--- TEXT EXCERPT ---
K.M.I. the site
 
 Please note that this webpage is archived for historical purposes and is no longer being maintained or updated.  
 
Home
[ Fairlight CMI ]  
   
 
Sections
 
General info
Links
Models
Hardware
Software
Download
Pictures
 
General info  
  Fairlight (founded in 1975 by Peter Vogel and Kim Ryrie in Sydney, Australia)
Fairlight ESP ("Electric Sound and Picture", since April 1989)
(The content of this web site reflects the personal opinion of the author, the information given is not guaranteed to have anything in common with the products of Fairlight. This web site is in no way affiliated with Fairlight ESP. Please visit their web site for information about their products.)



Machines discussed on this page:

QASAR
: general purpose dual-6800 (later 6809) computer, control architecture for CMI. Originally developed by Tony Furse (Creative Strategies).
CMI ("Computer Musical Instrument"): sampler + additive synthesizer + sequencer, QASAR control computer architecture.
MFX ("Music and Effects"): hard disk recording system/digital audio workstation, older models based upon CMI.

Design philosophy:
dedicated multi-processor architecture
with multitasking real-time operating system



Introduction:
The Fairlight CMI is one of the very first samplers and music-workstations (integrated synthesizer/sampler/sequencer). Sound generation is simply based upon sample playback (with loops) from waveform RAM. Waveform data is generated via sampling and/or non-realtime sound editing software.
--- GIVEN RECORDS ---
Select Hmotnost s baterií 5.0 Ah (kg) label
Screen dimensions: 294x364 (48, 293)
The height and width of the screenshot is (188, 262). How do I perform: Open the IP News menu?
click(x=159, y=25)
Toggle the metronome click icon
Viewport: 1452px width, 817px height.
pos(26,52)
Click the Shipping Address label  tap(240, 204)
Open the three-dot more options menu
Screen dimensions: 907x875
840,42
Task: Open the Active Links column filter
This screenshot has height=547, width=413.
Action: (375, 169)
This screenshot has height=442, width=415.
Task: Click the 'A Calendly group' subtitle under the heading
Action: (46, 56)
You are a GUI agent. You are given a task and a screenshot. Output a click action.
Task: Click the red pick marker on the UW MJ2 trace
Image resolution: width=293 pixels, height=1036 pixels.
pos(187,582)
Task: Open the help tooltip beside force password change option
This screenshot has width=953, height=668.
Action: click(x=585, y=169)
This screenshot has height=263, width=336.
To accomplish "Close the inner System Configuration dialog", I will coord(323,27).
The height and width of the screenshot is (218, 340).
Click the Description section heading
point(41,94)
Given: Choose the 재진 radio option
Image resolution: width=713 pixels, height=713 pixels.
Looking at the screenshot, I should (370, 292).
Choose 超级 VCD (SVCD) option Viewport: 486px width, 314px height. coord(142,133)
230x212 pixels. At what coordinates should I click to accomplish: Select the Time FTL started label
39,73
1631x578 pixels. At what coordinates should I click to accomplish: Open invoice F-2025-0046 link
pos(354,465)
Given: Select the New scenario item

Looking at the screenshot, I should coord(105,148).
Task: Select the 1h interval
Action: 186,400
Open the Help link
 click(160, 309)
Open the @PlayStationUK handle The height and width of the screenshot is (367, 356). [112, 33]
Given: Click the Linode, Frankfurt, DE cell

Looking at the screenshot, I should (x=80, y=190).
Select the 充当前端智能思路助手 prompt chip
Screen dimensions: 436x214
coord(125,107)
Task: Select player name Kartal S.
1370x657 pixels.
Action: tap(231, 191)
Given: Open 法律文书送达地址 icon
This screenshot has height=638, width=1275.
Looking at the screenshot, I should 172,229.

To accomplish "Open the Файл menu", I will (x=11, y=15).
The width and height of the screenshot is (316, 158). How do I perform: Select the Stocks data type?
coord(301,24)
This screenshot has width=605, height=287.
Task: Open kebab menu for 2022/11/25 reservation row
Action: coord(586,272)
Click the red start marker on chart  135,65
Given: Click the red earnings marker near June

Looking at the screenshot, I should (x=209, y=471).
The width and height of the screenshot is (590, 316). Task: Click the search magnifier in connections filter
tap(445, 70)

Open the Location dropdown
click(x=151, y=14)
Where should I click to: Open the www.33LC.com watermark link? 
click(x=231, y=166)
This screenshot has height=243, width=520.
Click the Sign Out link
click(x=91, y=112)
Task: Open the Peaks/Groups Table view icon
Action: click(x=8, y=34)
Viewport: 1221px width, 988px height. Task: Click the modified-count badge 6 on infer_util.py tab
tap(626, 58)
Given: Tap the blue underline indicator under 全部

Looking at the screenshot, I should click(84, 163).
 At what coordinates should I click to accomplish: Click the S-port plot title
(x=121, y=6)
---
- [SET PROBLEM]:
Retype the portion of the Fairlight CMI page starting with "(The content of" and going on through "Furse (Creative Strategies).".

- [TASK OUTPUT]:
(The content of this web site reflects the personal opinion of the author, the information given is not guaranteed to have anything in common with the products of Fairlight. This web site is in no way affiliated with Fairlight ESP. Please visit their web site for information about their products.)



Machines discussed on this page:

QASAR
: general purpose dual-6800 (later 6809) computer, control architecture for CMI. Originally developed by Tony Furse (Creative Strategies).